W związku z pożarem na ulicy Mikołajczyka i Radocha w Sosnowcu nie ma możliwości przejazdu w tej okolicy autobusów linii: 26, 106, 150. Na tą chwilę nie wiadomo też jakie będą objazdy, ponieważ pożar ten jest na tyle poważny i rozwojowy. Ruchem drogowym kieruje na bieżąco policja.
AKTUALIZACJA [16.09, godz. 21:00]
Sytuacja dalej nie jest opanowana. Na miejscu pracują zastępy m.in. z Sosnowca, Mysłowic, Katowic, Bytomia, Będzina, Czeladzi, Tychów i Chorzowa.
Trudno określić czas ugaszenia pożaru, pali się m.in. plastik i łatwopalne substancje chemiczne, które były przechowywane w zbiornikach. Strażacy oprócz gaszenia ognia skupiają się na obronie Przemszy, by nie dostały się do niej chemiczne ciecze z wypalonych przedmiotów.

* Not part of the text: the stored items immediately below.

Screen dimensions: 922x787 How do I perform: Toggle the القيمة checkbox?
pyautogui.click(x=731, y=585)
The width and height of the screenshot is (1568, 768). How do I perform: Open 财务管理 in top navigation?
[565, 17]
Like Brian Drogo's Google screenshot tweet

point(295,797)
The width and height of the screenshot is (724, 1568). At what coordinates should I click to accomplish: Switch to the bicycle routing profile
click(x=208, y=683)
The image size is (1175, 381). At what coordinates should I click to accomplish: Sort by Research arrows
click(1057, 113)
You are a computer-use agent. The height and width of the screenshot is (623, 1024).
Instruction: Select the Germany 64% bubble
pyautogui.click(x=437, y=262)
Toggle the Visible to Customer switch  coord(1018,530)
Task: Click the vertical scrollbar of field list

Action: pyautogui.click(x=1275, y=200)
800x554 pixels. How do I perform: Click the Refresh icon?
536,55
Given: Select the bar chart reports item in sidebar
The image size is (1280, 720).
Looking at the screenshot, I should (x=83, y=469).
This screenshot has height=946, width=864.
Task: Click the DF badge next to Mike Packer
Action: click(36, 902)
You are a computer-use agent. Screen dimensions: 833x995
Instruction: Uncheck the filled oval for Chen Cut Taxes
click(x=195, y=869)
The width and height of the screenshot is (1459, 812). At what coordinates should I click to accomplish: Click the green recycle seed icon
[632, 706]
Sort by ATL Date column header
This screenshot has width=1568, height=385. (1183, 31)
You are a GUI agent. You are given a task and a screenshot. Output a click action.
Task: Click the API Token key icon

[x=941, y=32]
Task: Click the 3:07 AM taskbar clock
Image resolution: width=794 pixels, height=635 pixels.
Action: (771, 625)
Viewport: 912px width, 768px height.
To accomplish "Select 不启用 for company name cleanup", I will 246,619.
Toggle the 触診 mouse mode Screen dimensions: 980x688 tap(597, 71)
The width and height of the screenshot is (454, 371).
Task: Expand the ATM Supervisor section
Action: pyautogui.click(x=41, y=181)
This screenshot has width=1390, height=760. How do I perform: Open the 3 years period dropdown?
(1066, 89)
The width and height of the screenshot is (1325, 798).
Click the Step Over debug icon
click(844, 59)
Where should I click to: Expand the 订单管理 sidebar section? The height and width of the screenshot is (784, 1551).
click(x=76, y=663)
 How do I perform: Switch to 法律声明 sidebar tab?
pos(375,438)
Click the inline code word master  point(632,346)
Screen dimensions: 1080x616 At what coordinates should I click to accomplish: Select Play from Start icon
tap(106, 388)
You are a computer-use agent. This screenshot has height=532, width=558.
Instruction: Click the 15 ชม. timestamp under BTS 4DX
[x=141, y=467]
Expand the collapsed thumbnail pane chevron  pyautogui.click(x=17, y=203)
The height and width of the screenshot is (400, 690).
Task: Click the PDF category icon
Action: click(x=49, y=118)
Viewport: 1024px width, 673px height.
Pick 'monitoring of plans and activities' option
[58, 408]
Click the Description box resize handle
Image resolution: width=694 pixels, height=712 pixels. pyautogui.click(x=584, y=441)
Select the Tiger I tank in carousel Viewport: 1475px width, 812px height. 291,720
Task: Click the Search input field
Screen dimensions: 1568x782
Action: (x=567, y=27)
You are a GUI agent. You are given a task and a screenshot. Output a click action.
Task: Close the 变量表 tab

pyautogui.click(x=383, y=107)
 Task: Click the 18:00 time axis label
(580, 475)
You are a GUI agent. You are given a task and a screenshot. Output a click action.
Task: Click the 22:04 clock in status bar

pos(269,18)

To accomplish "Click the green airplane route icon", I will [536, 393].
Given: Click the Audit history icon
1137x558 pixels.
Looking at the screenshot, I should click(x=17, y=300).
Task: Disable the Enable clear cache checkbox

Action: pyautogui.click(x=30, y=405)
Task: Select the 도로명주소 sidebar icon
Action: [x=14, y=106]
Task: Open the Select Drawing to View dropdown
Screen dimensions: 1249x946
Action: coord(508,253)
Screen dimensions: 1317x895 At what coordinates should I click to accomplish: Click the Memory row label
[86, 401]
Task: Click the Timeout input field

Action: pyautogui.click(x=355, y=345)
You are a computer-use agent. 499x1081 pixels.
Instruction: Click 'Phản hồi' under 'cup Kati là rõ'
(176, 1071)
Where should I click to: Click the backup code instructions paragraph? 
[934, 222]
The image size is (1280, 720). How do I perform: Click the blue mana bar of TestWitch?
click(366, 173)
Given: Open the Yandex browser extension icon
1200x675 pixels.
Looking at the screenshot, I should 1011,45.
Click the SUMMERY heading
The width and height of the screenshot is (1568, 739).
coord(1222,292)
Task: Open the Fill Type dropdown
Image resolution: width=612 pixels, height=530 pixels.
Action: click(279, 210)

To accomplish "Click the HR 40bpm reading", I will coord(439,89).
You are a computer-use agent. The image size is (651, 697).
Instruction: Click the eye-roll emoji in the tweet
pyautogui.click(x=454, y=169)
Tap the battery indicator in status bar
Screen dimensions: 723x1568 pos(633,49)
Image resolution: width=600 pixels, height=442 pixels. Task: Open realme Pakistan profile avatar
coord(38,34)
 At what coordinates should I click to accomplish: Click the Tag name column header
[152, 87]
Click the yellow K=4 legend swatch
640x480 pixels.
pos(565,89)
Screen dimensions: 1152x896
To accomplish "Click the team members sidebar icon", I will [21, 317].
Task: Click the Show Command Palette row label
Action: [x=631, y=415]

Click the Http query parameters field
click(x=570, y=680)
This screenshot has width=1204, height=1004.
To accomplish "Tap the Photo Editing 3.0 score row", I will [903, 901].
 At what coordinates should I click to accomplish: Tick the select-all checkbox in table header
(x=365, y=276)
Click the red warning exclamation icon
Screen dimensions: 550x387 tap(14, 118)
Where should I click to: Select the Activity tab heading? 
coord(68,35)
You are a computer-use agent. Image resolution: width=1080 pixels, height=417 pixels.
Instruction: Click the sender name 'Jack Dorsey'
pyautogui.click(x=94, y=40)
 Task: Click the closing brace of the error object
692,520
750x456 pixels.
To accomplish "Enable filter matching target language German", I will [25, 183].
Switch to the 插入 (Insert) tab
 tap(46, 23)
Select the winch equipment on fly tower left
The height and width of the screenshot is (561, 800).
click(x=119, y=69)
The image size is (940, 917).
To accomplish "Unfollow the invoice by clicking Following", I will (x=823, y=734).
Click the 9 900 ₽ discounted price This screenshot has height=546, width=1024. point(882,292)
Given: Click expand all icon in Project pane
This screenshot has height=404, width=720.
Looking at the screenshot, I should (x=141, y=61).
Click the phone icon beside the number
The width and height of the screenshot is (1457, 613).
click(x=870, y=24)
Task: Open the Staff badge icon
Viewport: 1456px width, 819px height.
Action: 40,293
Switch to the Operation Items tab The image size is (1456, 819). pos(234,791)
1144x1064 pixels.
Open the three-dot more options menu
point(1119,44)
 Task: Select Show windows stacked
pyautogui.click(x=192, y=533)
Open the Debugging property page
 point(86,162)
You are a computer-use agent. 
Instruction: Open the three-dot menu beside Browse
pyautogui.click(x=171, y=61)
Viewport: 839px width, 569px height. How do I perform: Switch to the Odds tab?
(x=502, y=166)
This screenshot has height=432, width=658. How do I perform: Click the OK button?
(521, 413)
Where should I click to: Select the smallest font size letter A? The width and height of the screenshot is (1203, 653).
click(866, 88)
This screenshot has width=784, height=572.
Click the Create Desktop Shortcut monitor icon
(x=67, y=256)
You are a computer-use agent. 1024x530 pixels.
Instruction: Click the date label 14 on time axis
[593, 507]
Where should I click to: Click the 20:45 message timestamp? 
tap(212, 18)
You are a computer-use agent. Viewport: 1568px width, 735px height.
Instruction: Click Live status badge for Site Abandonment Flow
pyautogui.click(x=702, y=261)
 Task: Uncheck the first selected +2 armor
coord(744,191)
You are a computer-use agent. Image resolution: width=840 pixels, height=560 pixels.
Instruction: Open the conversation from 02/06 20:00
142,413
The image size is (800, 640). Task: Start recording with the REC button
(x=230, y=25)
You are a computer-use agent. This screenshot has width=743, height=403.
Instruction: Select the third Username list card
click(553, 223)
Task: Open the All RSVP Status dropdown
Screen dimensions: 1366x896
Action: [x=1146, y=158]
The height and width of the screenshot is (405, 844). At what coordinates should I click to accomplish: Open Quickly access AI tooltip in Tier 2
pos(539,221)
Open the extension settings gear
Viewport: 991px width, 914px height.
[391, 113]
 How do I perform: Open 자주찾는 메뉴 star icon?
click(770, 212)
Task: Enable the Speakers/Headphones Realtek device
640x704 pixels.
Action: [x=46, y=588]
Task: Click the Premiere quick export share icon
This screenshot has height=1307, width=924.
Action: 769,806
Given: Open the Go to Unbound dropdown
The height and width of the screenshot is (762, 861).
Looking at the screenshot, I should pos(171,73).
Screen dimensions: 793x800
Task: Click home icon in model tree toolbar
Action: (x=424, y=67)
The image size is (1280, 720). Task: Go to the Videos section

AKTUALIZACJA [16.09, godz. 21:30]
AKTUALIZACJA [16.09, godz. 22:15]
130 strażaków nadal walczy z ogniem. Akcja będzie trwała na pewno jeszcze dobrych kilka godzin. W akcji bierze udział specjalistyczna jednostka chemiczna. – Pożar wybuchł na prywatnej działce, a palą się substancje niewiadomego pochodzenia. Z ulicy Mikołajczyka ewakuowano 25 osób. Na miejsce podstawiono autobus. Mieszkańcy będą mieli zapewniony nocleg. Sprawę tego miejsca zgłaszaliśmy do prokuratury, która prowadzi postępowanie. W Polsce mamy do czynienia z nielegalnym procederem porzucaniem odpadów przez nieuczciwych ludzi, a wręcz bandytów. Niestety, już teraz można powiedzieć, że Sosnowiec, podobnie jak inne miasta, padł ich ofiarą. Na ten moment przyczyny pożaru nie są znane – przekazał Arkadiusz Chęciński, prezydent Sosnowca.
AKTUALIZACJA [16.09, godz. 23:06]
Strażacy z niemal całego województwa śląskiego walczą z ogniem. Na miejscu jest 55 zastępów Straży Pożarnej i wciąż dojeżdżają kolejne wozy. Teren zabezpiecza 120 policjantów między innymi z Sosnowca, z oddziałów prewencji KWP oraz z miast ościennych.
Strażacy stale monitorują proces przemieszczania się chmury gazów pożarów we współpracy z inspektorami Wojewódzkiego Inspektoratu Ochrony Środowiska i jednostką chemiczną.
AKTUALIZACJA [17.09, godz. 05:10]
ZTM poinformował, że w rejonie ul. Radocha oraz Mikołajczyka w Sosnowcu nie występują już utrudnienia w związku z wczorajszymi zdarzeniami. Komunikacja miejska kursuje zgodnie z rozkładem jazdy.